A visit to Brian is always a delight. He is the most hospitable of hosts, and an infallible guide to the best pub grub in and around Richmond. But the greatest pleasure of all, is to sit in his lounge while he brings forth treasure after treasure to beguile and entertain you. Peter Hunt memorably describes such an experience, where like a “six armed conjurer” Brian “produced from on mantlepieces, and the kitchen table, and from sagging shelves and from windowsills and under sofas, first, rare and priceless editions that I had only ever dreamed of seeing.”
What comes across in all of these anecdotes, is not just Brian’s intellect, humour, and theatrical talents, but his abounding generosity and passion for Children’s Literature, which is also in evidence closer to home. The City of Newcastle is extremely proud to be home to Seven Stories, the National Centre for Children’s Books. Brian has been involved with Seven Stories from its inception, both as a valuer and advisor on its early collecting strategy. They have benefited from the sheer range and breadth of his experience - he understands books from the inside out; a skill which few traditional scholars could aspire to. Brian is also a major supporter of the Children’s Literature Unit in the School of English Literature, Language and Linguistics here at Newcastle. Indeed, the unit’s historicised approach to the study of Children’s Literature is largely based on Brian Alderson’s pioneering work. Seven Stories, the School of English, and the University Library have a shared passion for Children’s Literature and Brian’s “Looking at Children’s Literature” talks, which we co-host, are always an eagerly anticipated delight. In an act of considerable generosity, Brian has decided to bequeath his Children’s Literature Collection jointly to the University and Seven Stories, thus ensuring that his incredible work to advance, and to a large extent define, the discipline of Children’s Literature, can subsequently be taken forward by succeeding generations.

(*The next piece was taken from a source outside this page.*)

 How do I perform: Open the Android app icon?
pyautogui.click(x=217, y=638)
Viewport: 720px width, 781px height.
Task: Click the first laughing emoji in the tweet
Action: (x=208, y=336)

But it could all have been so very different. Brian’s father wanted him to be an accountant and he seemed destined to study Economics at the London School of Economics. His heart wasn’t in it, so braving his father’s displeasure, Brian switched to German, deferring for a year whilst he undertook a crash course in Latin. He eventually took up a place at Exeter University to study German and Latin. It was here he met his late wife Valerie, who was in the year below him. I gather there was a very romantic conclusion to their studies as after Brian graduated, they eloped to London. They have three sons, Nicholas, William and John, and we are delighted that William is able to join us today.
Mr Chancellor, for his pioneering and unrivalled contribution to the field of children’s literature, I present to you Dr Brian Wouldhave Alderson, for the award of Doctor of Letters, honoris causa.